> _Job 1_: Copy the stretch of the Tupperware franchise agreement text below from "2. GRANT, ACCEPTANCE" through "AND PERFORMANCE CRITERIA.", word for word.
> _Job 2_: Proceed with the Tupperware franchise agreement text below, picking up right after its final line.

> _Text passage_:
2. GRANT, ACCEPTANCE AND INITIAL TERM.


Subject to this Agreement's provisions, we hereby grant you the right (the "Franchise") to own and operate a Franchised Tupperware Distributorship (the "Franchised Distributorship") for a period of time commencing on the Agreement Date and expiring on December 31, 19 , unless sooner terminated as provided in this Agreement. You accept the Franchise and agree that you will devote your full time and attention and best efforts to the Franchised Distributorship, use your best efforts to accomplish the purposes of this Agreement and at all times faithfully, honestly and diligently perform your obligations under this Agreement.


3. DISTRIBUTION RIGHTS AND PERFORMANCE CRITERIA.


During this Agreement's term, we will make available for sale to you and/or Consultants TUPPERWARE Products for sale to consumers. You agree to concentrate your promotional and distribution efforts, and to use your best efforts to distribute TUPPERWARE Products, within the Primary Area of Promotion using the home party plan and personal demonstrations. We retain the right in the Primary Area of Promotion and elsewhere to promote, distribute and market all TUPPERWARE Products through any and all methods of distribution we think best, including, but not limited to, other Franchised Tupperware Distributorships, Tupperware Distributorships that we and our Affiliates own and operate and other channels of distribution. Your right to distribute TUPPERWARE Products in the Primary Area of Promotion is nonexclusive.


You acknowledge that we are granting you the nonexclusive right to operate a Franchised Tupperware Distributorship with the expectation that you will satisfy the annual and quarterly performance criteria identified in Exhibit E. You agree that your failure to satisfy the required criteria will allow (but not obligate) us to terminate this Agreement, as provided in Section 15.B. below.


4. GUIDANCE AND ASSISTANCE.


A. GUIDANCE AND ASSISTANCE.

> _Collected data_:

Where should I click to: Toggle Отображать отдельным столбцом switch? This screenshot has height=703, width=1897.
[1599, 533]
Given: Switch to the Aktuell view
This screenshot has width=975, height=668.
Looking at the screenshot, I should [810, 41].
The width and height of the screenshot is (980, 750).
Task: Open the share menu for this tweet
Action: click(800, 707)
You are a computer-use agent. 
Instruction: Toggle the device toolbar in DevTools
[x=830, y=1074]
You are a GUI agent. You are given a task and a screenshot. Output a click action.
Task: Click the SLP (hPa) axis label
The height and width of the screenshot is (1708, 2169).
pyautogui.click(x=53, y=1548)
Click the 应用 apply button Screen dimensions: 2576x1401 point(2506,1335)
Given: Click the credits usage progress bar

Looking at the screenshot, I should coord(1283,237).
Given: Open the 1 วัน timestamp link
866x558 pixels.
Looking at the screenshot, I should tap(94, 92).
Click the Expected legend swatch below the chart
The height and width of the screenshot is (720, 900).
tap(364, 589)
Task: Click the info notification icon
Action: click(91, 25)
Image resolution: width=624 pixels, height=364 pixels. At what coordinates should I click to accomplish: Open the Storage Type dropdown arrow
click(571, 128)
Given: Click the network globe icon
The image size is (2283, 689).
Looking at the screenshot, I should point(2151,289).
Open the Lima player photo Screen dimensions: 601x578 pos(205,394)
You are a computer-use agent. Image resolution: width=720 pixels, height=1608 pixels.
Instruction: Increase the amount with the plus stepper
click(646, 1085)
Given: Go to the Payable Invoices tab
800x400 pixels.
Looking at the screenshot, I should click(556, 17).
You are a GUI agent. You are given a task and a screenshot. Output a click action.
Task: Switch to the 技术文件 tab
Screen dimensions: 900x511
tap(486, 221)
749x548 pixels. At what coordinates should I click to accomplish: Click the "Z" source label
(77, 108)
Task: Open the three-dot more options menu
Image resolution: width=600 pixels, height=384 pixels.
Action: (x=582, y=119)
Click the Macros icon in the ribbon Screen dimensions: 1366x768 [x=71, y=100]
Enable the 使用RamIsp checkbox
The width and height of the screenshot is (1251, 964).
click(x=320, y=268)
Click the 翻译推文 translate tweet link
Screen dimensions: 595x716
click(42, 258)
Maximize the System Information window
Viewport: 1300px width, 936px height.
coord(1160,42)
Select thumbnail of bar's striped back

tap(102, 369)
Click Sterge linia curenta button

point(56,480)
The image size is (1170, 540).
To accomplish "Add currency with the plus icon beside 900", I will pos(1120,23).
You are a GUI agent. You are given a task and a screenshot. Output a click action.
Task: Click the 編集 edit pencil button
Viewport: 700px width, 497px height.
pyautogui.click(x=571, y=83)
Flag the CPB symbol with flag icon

> _Final answer 1_:
2. GRANT, ACCEPTANCE AND INITIAL TERM.


Subject to this Agreement's provisions, we hereby grant you the right (the "Franchise") to own and operate a Franchised Tupperware Distributorship (the "Franchised Distributorship") for a period of time commencing on the Agreement Date and expiring on December 31, 19 , unless sooner terminated as provided in this Agreement. You accept the Franchise and agree that you will devote your full time and attention and best efforts to the Franchised Distributorship, use your best efforts to accomplish the purposes of this Agreement and at all times faithfully, honestly and diligently perform your obligations under this Agreement.


3. DISTRIBUTION RIGHTS AND PERFORMANCE CRITERIA.

> _Final answer 2_:
We will communicate the Marketing Methods to you through various means, including, but not limited to, the Operating Manuals, advice letters, telephone consultations, audiotapes, videotaped presentations and conferences for Franchised Tupperware Distributorships. As noted in Section 1 above, Marketing Methods are the sales, purchasing, distribution, marketing and administrative plans, systems, methods and techniques we may require or authorize Franchised Tupperware Distributorships to use from time to time, including, but not limited to, our direct selling techniques for the home party plan and personal demonstrations and the purchasing and distribution methods and procedures that comprise the "Traditional," "Express," "Consultant Direct" and/or other types of Franchised Tupperware Distributorships. We reserve the right to require you to change your selling techniques and purchasing and distribution methods and procedures. In these circumstances, your status as a Franchised Tupperware Distributorship does not change. However, the purchasing and distribution methods and procedures that you must follow in operating your Franchised Distributorship may change. "Marketing Methods" also may include administrative and financial controls; reporting systems; ordering and purchasing systems; bookkeeping systems; billing procedures; recruiting, retaining and motivating Consultants and instilling in Consultants the "Sharing Opportunity" through Consultant sales presentations, Consultant incentive programs and other means; promoting the reputation, distribution and use of TUPPERWARE Products; and general business operation and management.


We may from time to time suggest pricing for TUPPERWARE Products sold to Consultants with the understanding that these suggestions are only our recommendations, that you are not required to follow those suggestions and that your rights under this Agreement will not be affected by your decision not to follow these suggestions.


You agree to advise us promptly of any improvements to the Marketing Methods and any new techniques, systems, devices, plans, methods or programs for operating the Franchised Distributorship developed by you or your employees or Consultants, which we then will have the perpetual right to use and authorize others to use. From time to time, we will hold national or regional conferences for Franchised Tupperware Distributorships. You agree to attend, at your own expense, our national conferences and conferences for your region. These conferences will be held no more than six (6) times each year. We may charge you reasonable fees to attend these conferences.


B. OPERATING MANUALS.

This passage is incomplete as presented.